On June 30, 1891, my great-great-grandfather, Ole Olsen Kvalevaag, of Avaldsnes parish, Karmøy Island, Norway, wrote the following in a letter to his son, my great-grandfather, who’d emigrated to America and changed his name to John Walker (my translation):

I myself have been sick awhile, but now, thank God, I am better again; and it’s a good thing, because I haven’t had much of anyone to help me with the farm work this year…. I myself have plowed every furrow this year….

Ja, it is certainly hard to think that we, who have brought up so many as we have, are now alone in our old age. Ja, it is sorrowful to think of, that we should have two sons in America, and [they] go and work for day wages, with nothing of their own to hold on to, and will not be at home in their own home and country. Ja, it is amazing how a person can be, ja, I often wonder about it when I think of you, that you could forsake your dear home, and live in that America….

You, Jan, are scared to come home, you say, because you have to go to Madla [for military service], you say; ja, setting aside the fact that you have to, for you aren’t too good for that place, nor is anyone else; for as surely as you are, and want to be, a Christian, there is something the Lord has commanded, that we should submit to God and king. I ask you not to refuse this, for think how the Lord can lay upon you something that might be worse for you if you avoid this; for I can tell you that there are many who have been punished by God for it.

I don’t have John’s replies, but what I see in this letter (as well as the others in the collection) is the Declaration of Independence writ small (to an extent), in one family’s history. My great-grandfather resisted a lot of pressure and well-meaning warnings (not to mention guilt) in order to strike out on a new path in a new country. He left familiar things, and things that felt right, to try it the American way.

He ended up rich by the standards of his time and place, incidentally. The later letters make it clear that his father had borrowed money from him.

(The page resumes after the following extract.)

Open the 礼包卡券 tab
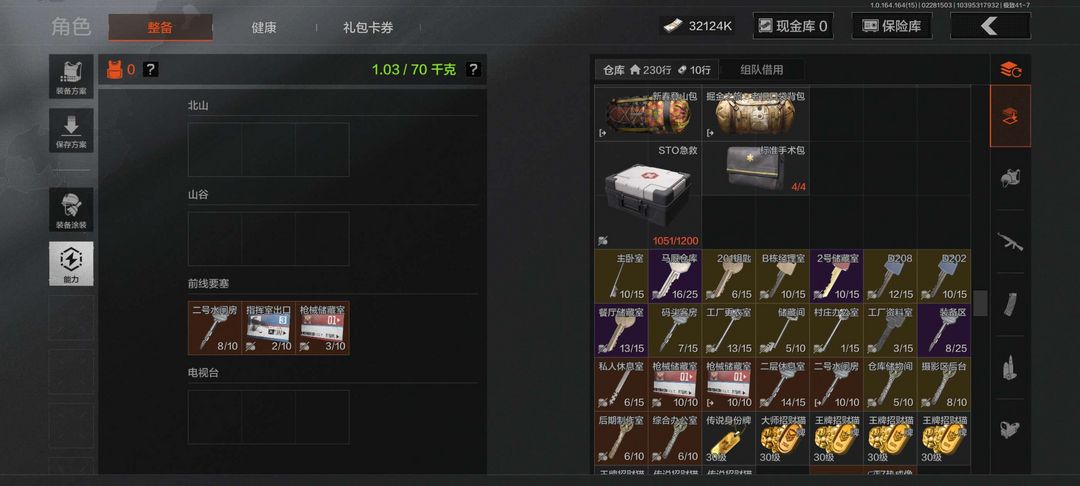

I’m grateful to be an American, grateful both to God and to my risk-taking ancestors.

Happy Fourth of July.

0 thoughts on “…and live in that America”

  1. Lars,

    Interestingly enough, my grandfather allegedly came to the US to avoid mandatory military service in Denmark. Small world, innit?

    I wonder how common that motive for immigrating was?

  2. Lars, in response to your comment (#2 above) – – isn’t there an anecdote about C. S. Lewis, something to the effect that due to anxieties about what might happen if someone was found with a gun in his possession, if the Germans conquered England, he tossed it off a bridge by one of the Oxford colleges?

    I realize that what we’d prefer to think is that he and Warnie would have started practicing their marksmanship in order to become civilian snipers…

  3. Thanks for that post Lars; my grandfather came to n. america in the early 1900’s. (Around ww 1. I believe.)He left with a lot of bitterness over the way things were in norway. (As I understand it things were set up to favor the upper classes exclusively.) He died when I was 8 so I don’t know much about his story. (This was the first year I would spend the summer fishing (commercially)with my father. My grandfather had planned to go out on his boat, and was looking forward to spending the summer with us. Alas, it wasn’t to be.)I wonder if you can recommend a book that would give me an idea of what life was like in norway circa 1900.

  4. Searider: The only book that comes to mind is one that’s particularly appropriate for you, a novel called DEN SISTE VIKING in Norwegian, (The Last of the Vikings in English: http://www.amazon.com/gp/product/B0006BMK3S/sr=8-1/qid=1152236517/ref=sr_1_1/002-8918283-4755249?ie=UTF8. I can only find one copy of the translation, long out of print, on Amazon. The author was Johan Bojer, who has other books more readily available, but I have a particular fondness for this one. It’s not about Vikings, but about fishermen in the Lofoten islands.

  5. Thanks Lars; I’m not even sure but I think my grandfather came from that area. A friend of his had a boat called Lofoten.